Chickens! Outside in the Winter?!


11 Years
Jul 22, 2008
I recently got my baby chickens and I live in the city, I can't tell you how many people have asked mean you are going to keep them outside in the winter?!!

I live in Wisconsin, it does get cold. But I think hundreds of years ago, before electricity etc, people did keep chickens somewhere! It wasn't inside a nice heated garage!

My family thinks it's terrible that these chickens will be outside!

I did buy winter hardy birds, and my coop is well suited for the winter (I'm pretty sure) and they do come with a nice feathered coat!

But what do people think people did years ago?


Opa-wan Chickenobi
12 Years
May 11, 2008
Howell Michigan
Ask them if they see wild birds in the winter. Your birds are much better provided for the wild birds are so they will be just fine.
Last edited:


11 Years
Mar 31, 2008
They keep each other warm. Deep litter method is good insulation in the coop also. If it got real cold you could always run a heating light bulb out there. But your right. My Mom said when she was little her Hens were on their own and they were fine. She remembers running a light bulb out there on an extension cord maybe once when the temp dropped real low.
Last edited:


11 Years
Aug 2, 2008
South Central KY
Show your family the fluffy, downy under-feathers on your birds. It's like a down jacket. If you run your fingers under the harder feathers on top, you can get a pretty good idea just how well insulated those birds are. Wide roosts are good, too, so they can hunker down and keep their feet warm.
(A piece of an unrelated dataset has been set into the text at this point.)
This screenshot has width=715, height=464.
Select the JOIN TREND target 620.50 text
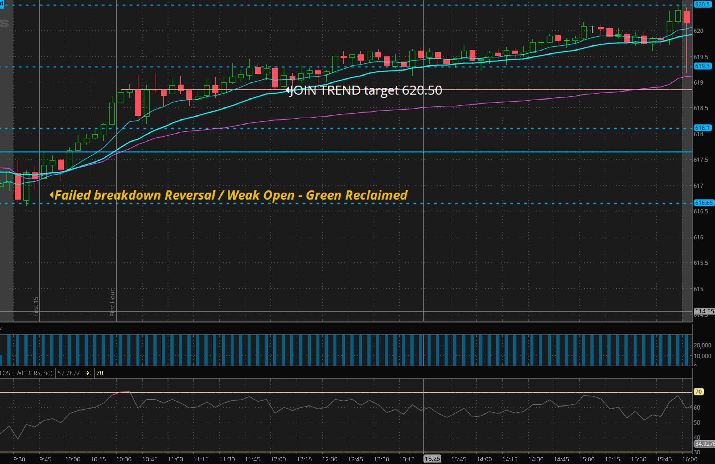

My birds have an insulated coop, but it's still a bit drafty, here and there. Nonetheless, it's a lot warmer inside than outside, in cold weather. I can block most of the wind and still allow for ventilation by closing or opening different little chicken doors on each end and one side. In the daytime, even if there's snow everywhere, mine run gleefully out doors when I open the coop, and run out to scratch in the snow. They even take "snow baths" just like dust in the dry weather.

At night, when I close them up, if it's really cold, like below 20F, I watch to see how they're doing. If they're warm enough, there's a bit of space between most of them. If they're all huddled tightly together, I leave on a high-wattage lamp for heat. It's a clamp-type reflector lamp, so I can aim it at the floor below the roosts, and the heat can rise up to the birds. Just a few degrees can make a lot of difference for them.

I have a electric submersible thingy I got at Tractor Supply Co. to keep in the water bucket so it doesn't freeze. I use one of those flexible black water/feed tubs they sell for horses. It's wide enough that if a hen falls into it they can get out again, they can't get stuck if they fall in head-first, like they could in a taller, narrower bucket.


Overrun With Guineas
11 Years
Feb 29, 2008
Barton City, MI
They,like most people seem to now, assumed that chickens come from the store wrapped in plastic

(edited for grammar.)
Last edited:


12 Years
Sep 23, 2007
I worried about this all last winter (our first with chickens). We don't have any electric run out to the henhouse for a heat lamp or anything to actually keep water thawed. They did fine. We watered with warm water from the house in one of the black rubber dog dishes several times a day and inside the henhouse it stayed thawed for a few hours anyway. We also covered the windows and the egg doors with plastic sheeting to cut the drafts, put lots of shavings on the floor, and built them a little "cave" out of hay bales that they could all snuggle into if they got cold. They loved that idea!

I think chickens are like horses- as long as they are fed enough good quality food they generate their own heat.


11 Years
Sep 5, 2008
Love the cave idea. I live in Vermont too and this is our first winter w/ chickens. We built a very well insulated coop but was wondering if they will roost on the floor if it gets too cold. We built the coop on rock with a concrete floor to retain heat.